Secondary Ion Mass Spectrometry (SIMS) has long been known for its unparalleled sensitivity, yet its full potential for 2D materials remained largely untapped - until now. We have developed a groundbreaking SIMS methodology that enables true atomic-layer precision in depth profiling of MXenes and MAX phases, overcoming the notorious mixing effect that has hindered previous studies. By decreasing the primary ion impact energy to ultralow levels, increasing incidence angle, optimizing extraction parameters, and developing an in situ sample preparation phase called ion polishing, we have achieved a level of resolution previously deemed impossible for small, layered particles.This novel approach has led to several breakthroughs. We provide direct evidence of oxygen incorporation within the X sublattice of MXenes, identifying distinct oxycarbide, oxynitride, and oxycarbonitride subclasses. Furthermore, we unravel subtle compositional variations in surface terminations and transition metal ordering, revealing critical structural insights that impact electronic and catalytic properties.
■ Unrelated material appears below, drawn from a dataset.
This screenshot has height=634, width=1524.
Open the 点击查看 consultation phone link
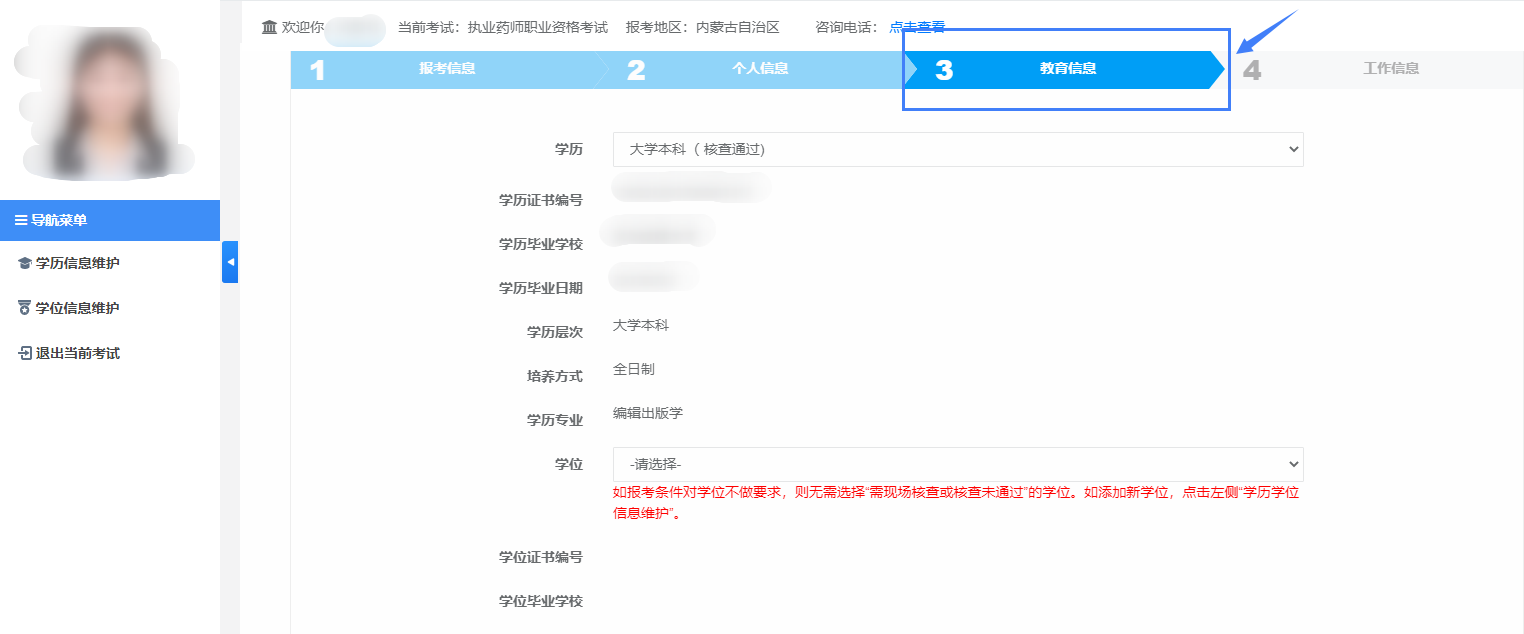[x=917, y=27]
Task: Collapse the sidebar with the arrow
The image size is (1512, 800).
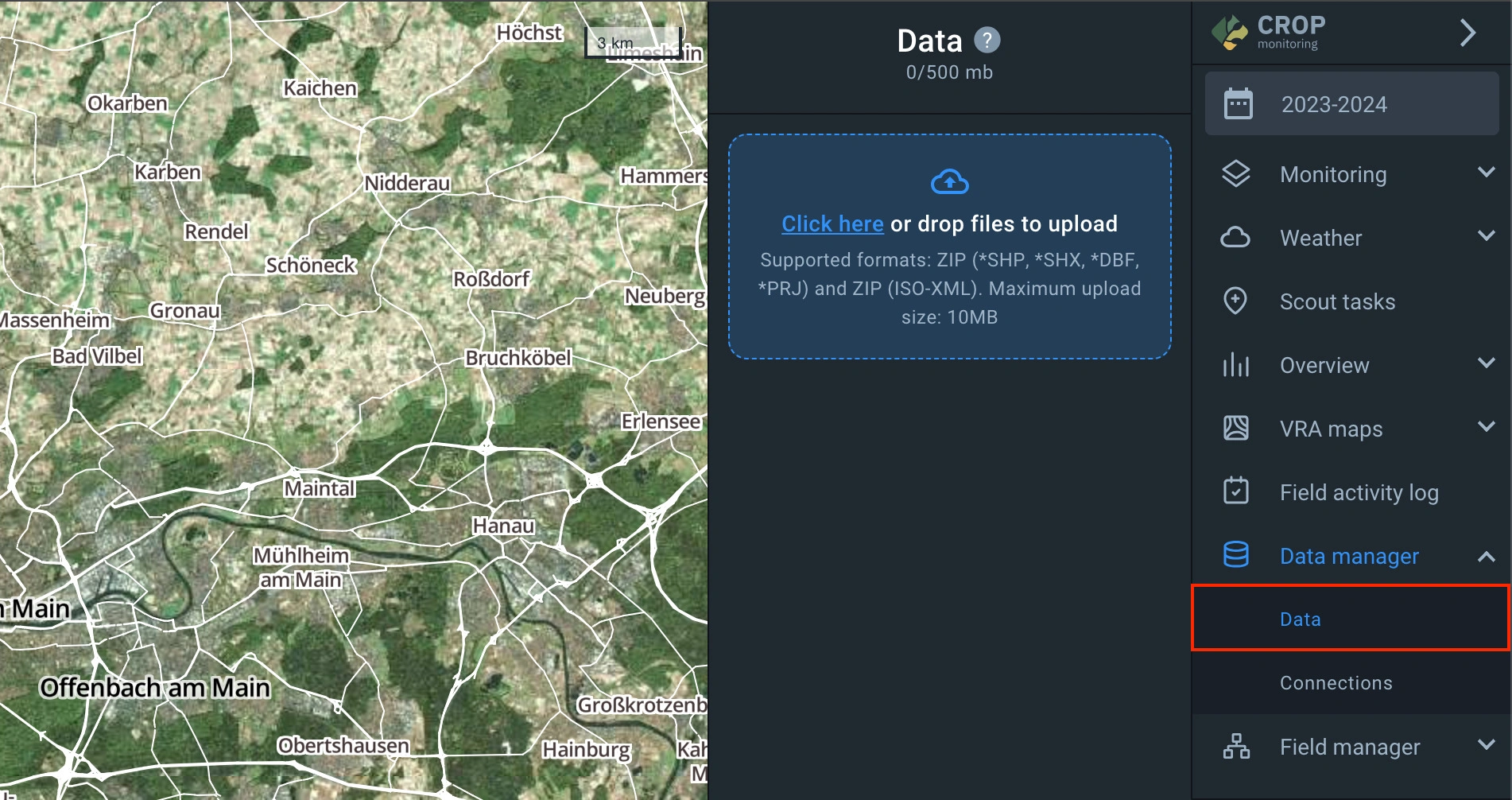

Our method enables layer-by-layer analysis even in cases where a single atomic layer contains up to thirteen different transition metals, pushing the boundaries of materials characterization.Additionally, this technique allows for the direct detection of hydrogen within samples, achieving sub-layer resolution. Hydrogen can be precisely located between the atomic layers of the investigated materials, providing unique insights into its distribution and interactions at the nanoscale.With atomic-scale resolution on micrometer-sized flakes, our work pushes SIMS beyond traditional limitations, offering a powerful tool for characterizing next-generation 2D materials. This advancement provides unprecedented insights into the chemistry and structure of complex layered systems, establishing SIMS as an indispensable technique for studying MXenes and related materials.